Le Loup de Dupontel : Quand le génie du cinéma sert de paravent à la destruction des océans

Par Sarah ARASCO • Publié en décembre 2025 • Modifié en avril 2026

Le « Bluewashing » au sommet de son art

Comme beaucoup d'entre vous, je suis sensible à l'art et à l'émotion. C’est là que le piège se referme. En utilisant la figure du loup sauvage, Intermarché opère une capture émotionnelle. On nous montre la noblesse de l'animal pour mieux nous faire accepter l'ignoblesse de la pêche industrielle.

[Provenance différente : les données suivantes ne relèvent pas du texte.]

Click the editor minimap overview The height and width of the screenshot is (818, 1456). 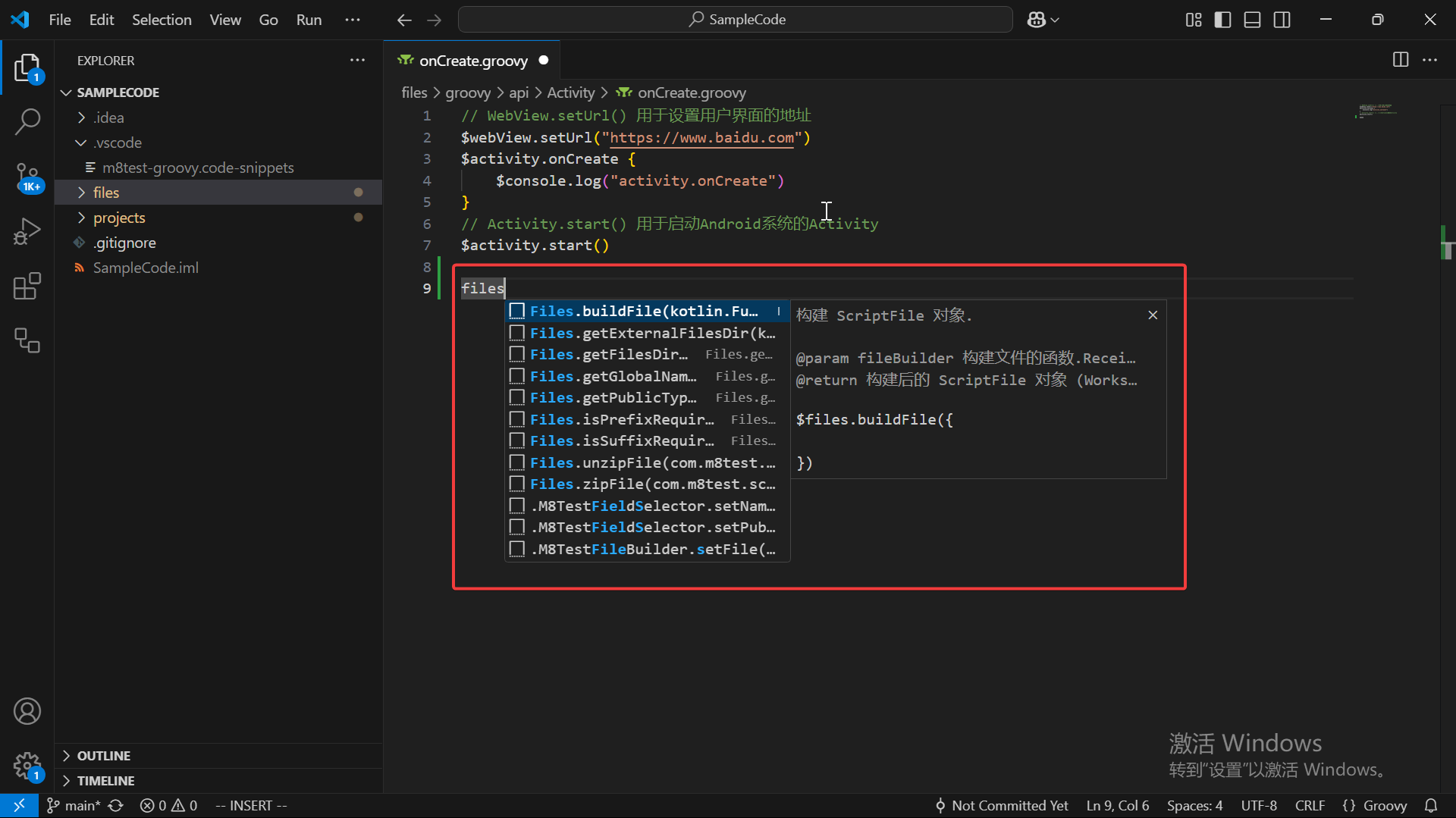(x=1376, y=112)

La plainte déposée par l'ONG BLOOM contre cette publicité est une décharge électrique nécessaire. Elle nous rappelle que derrière la poésie visuelle se cache une réalité scientifique implacable. La Scapêche, fleuron de l'enseigne, est l'un des acteurs majeurs de l'extraction marine en France. Prétendre que cette activité est « responsable » ou « durable » est une distorsion des faits que la science ne valide pas.

L’ironie de la canicule

Le saviez-vous ? Ce film a été tourné à Paris sous une chaleur record de 42°C. Cette anecdote de tournage est révélatrice de l'urgence climatique actuelle. Ce que la publicité oublie de dire, c'est que le chalutage de fond libère des quantités colossales de carbone stocké dans les sols marins. Selon une étude de référence publiée dans Nature par Sala et al. (2021), cette pratique perturbe le cycle du carbone autant que l'aviation mondiale.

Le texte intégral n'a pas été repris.